__Job item__
Echo the lines from the one containing "The height and" through the one containing "asset-card-back: Back is", both included, and omit the pictures.

__Excerpted data__
§

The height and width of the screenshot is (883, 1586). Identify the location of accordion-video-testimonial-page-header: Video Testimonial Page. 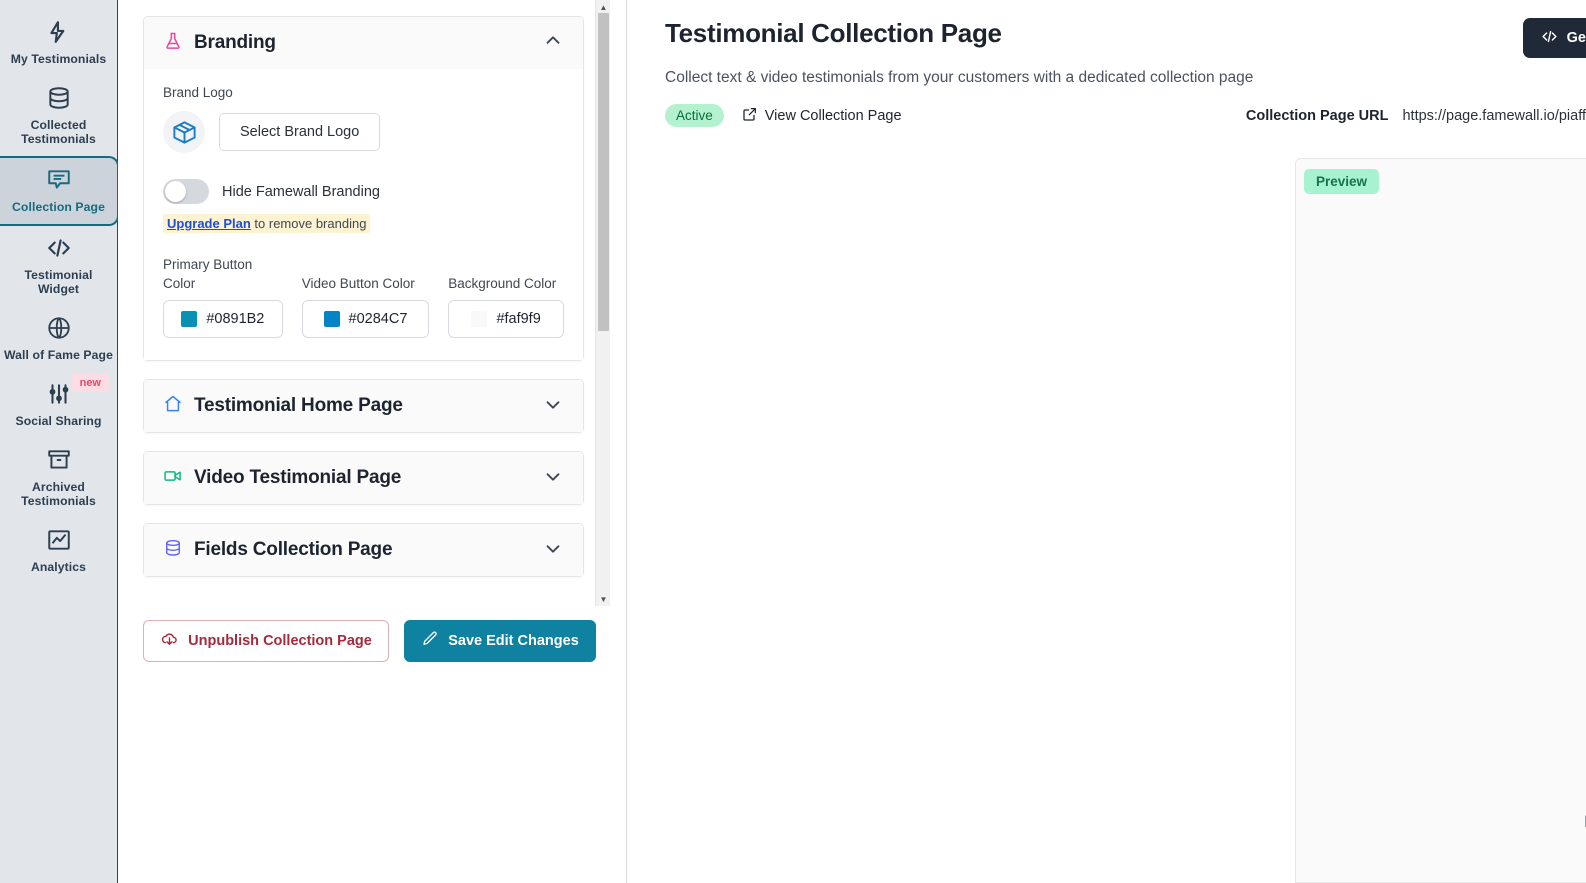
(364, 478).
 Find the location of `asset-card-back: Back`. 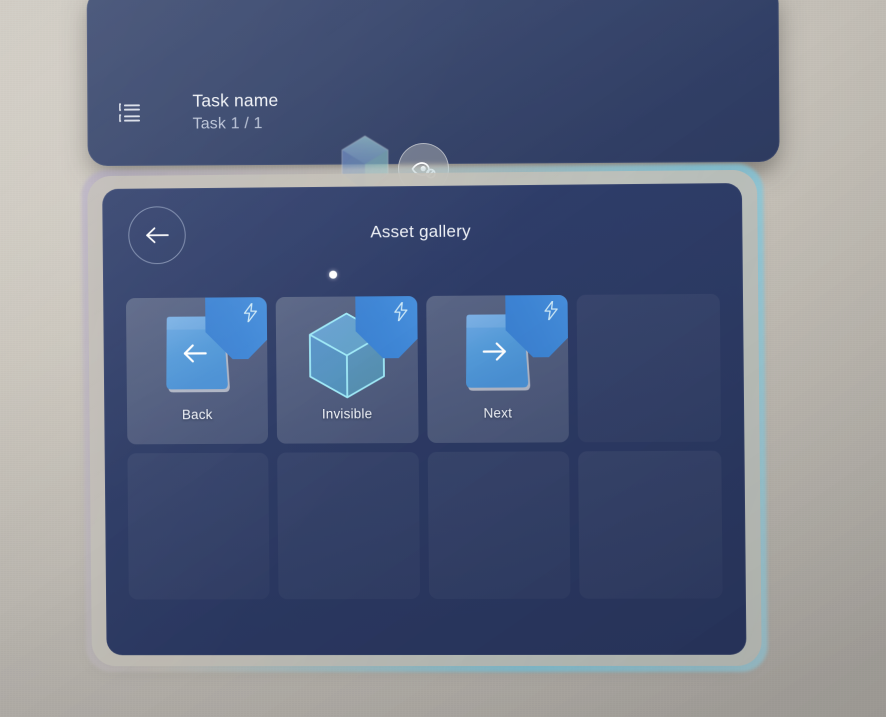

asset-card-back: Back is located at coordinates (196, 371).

§

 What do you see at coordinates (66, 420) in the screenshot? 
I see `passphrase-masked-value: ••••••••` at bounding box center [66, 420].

§

__Task output__
The height and width of the screenshot is (883, 1586). Identify the location of accordion-video-testimonial-page-header: Video Testimonial Page. 
(364, 478).
 Find the location of `asset-card-back: Back`. 

asset-card-back: Back is located at coordinates (196, 371).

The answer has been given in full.